Wird er sich Ihrer Meinung nach noch lange als Premier halten können?

Das wird sich zeigen, aber er hat zwei Probleme: Covid-19 und den Brexit. Und das eine hat er sich selbst eingebrockt mit seiner harten Linie: Das ist der Brexit.

"Wir sind wie eine südamerikanische Bananenrepublik – nur ohne Bananen."

Der Brexit ist nach wie vor nicht geordnet abgelaufen, zum Ende des Jahres droht nun ein harter Ausstieg aus der EU, weil die Übergangszeit nicht verlängert wurde. Ist das aus Ihrer Sicht klug?

Ein achtjähriges Kind würde sich für eine Verlängerung der Übergangszeit aussprechen. Gerade jetzt, wo man so sehr mit der Corona-Krise beschäftigt ist, wäre es ein guter Grund, das Ultimatum zu verlängern. Aber Johnson kann das nicht tun.

Weshalb?

Weil der Teil seiner Partei, der einen No-Deal-Brexit möchte, ihn sonst stürzen würde. Das weiß er.

Das heißt, Johnson will einen harten Brexit?

Für Boris Johnson ist es weniger gefährlich, mit einem No-Deal anzukommen als mit einem schlechten Deal, mit dem die Menschen nicht zufrieden wären. Für ein unbefriedigendes Abkommen könnte er von seiner eigenen konservativen Partei kritisiert werden. Für einen No-Deal nicht. Er inszeniert sich da ganz gerne als Winston Churchill im Mai 1940, Großbritannien gegen den Kontinent.

Sie scheinen nicht gerade begeistert von diesem Vorgehen zu sein...

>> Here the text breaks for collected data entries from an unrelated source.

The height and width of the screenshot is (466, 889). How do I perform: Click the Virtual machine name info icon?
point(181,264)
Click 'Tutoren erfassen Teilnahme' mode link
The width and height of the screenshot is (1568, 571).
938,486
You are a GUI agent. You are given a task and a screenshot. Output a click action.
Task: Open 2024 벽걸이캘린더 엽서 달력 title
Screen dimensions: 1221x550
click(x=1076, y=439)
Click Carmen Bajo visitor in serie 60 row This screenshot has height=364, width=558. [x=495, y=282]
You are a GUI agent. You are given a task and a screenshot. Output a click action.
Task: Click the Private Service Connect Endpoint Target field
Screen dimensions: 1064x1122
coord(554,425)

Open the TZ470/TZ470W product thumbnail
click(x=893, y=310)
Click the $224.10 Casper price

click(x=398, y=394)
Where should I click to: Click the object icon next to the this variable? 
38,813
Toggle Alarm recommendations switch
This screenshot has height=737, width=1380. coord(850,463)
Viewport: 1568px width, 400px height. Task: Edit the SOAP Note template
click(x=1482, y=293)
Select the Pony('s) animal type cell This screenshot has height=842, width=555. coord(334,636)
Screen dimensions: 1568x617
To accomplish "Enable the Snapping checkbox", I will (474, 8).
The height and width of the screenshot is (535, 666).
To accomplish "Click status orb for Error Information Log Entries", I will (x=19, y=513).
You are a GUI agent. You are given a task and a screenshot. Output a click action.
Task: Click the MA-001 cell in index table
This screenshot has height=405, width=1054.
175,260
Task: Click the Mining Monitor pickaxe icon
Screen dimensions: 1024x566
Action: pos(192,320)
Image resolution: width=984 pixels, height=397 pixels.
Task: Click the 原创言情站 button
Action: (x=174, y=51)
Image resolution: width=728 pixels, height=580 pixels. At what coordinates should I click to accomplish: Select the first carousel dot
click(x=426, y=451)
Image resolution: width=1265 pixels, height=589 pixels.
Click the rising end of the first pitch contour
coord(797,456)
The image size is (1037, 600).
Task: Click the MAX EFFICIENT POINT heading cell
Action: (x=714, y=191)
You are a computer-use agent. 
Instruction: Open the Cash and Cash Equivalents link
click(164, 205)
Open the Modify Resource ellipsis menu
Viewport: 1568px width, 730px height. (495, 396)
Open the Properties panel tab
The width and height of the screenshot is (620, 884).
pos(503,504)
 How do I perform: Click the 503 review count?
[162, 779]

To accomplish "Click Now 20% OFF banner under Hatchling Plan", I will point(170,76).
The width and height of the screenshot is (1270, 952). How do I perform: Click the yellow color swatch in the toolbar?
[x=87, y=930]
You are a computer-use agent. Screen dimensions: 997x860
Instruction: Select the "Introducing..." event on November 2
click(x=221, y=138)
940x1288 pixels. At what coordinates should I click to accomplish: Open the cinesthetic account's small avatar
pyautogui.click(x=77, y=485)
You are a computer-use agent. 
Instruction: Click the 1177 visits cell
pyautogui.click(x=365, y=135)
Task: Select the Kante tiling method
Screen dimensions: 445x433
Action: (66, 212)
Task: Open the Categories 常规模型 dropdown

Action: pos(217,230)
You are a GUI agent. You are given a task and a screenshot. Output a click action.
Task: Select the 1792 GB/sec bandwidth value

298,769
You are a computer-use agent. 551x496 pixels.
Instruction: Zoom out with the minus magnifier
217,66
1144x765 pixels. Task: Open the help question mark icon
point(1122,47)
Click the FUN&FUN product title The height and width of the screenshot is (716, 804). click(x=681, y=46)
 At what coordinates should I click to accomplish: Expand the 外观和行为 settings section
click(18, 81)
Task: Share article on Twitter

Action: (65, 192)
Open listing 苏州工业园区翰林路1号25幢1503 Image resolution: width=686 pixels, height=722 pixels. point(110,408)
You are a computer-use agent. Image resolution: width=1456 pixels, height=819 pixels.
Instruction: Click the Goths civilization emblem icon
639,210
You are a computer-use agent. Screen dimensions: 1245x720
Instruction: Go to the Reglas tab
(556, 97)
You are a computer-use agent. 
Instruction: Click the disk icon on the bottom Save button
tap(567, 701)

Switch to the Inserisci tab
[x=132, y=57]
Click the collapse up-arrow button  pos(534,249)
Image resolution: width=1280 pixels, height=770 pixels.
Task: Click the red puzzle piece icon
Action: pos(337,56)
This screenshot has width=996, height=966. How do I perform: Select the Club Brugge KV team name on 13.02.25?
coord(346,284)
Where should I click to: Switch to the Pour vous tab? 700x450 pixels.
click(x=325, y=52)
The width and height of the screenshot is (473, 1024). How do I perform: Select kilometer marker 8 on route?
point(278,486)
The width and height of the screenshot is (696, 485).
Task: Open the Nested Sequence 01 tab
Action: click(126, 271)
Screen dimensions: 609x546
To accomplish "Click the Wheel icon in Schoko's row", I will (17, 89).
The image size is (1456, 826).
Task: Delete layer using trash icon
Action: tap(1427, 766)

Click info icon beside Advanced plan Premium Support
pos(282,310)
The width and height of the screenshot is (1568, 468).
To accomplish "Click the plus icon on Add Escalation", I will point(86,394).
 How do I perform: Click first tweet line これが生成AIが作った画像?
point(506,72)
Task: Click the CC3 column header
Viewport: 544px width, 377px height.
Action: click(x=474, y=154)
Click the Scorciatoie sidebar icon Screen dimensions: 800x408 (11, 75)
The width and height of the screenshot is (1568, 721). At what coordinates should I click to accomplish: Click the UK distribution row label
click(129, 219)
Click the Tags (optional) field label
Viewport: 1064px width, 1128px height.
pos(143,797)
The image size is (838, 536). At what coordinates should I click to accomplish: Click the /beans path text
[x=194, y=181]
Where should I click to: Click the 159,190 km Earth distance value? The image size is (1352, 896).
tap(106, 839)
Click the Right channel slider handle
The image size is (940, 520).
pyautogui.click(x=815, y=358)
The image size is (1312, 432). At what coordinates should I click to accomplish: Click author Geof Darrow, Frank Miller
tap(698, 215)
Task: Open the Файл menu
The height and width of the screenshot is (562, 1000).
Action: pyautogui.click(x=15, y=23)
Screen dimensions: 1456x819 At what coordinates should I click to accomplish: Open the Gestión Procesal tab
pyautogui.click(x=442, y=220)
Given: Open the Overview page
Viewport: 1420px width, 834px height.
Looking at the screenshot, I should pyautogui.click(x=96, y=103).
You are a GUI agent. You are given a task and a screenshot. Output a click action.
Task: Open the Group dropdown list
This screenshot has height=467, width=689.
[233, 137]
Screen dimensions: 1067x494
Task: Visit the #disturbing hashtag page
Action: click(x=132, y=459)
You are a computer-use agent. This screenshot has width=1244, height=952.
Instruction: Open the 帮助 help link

Überhaupt nicht. Es ist eine Katastrophe. Nun droht uns sogar, dass wir keinen Impfstoff bekommen. Der wird bekanntermaßen in Belgien hergestellt und könnte wegen des drohenden harten Brexits nicht über den Kanal kommen. Wir sind wie eine südamerikanische Bananenrepublik – nur ohne Bananen.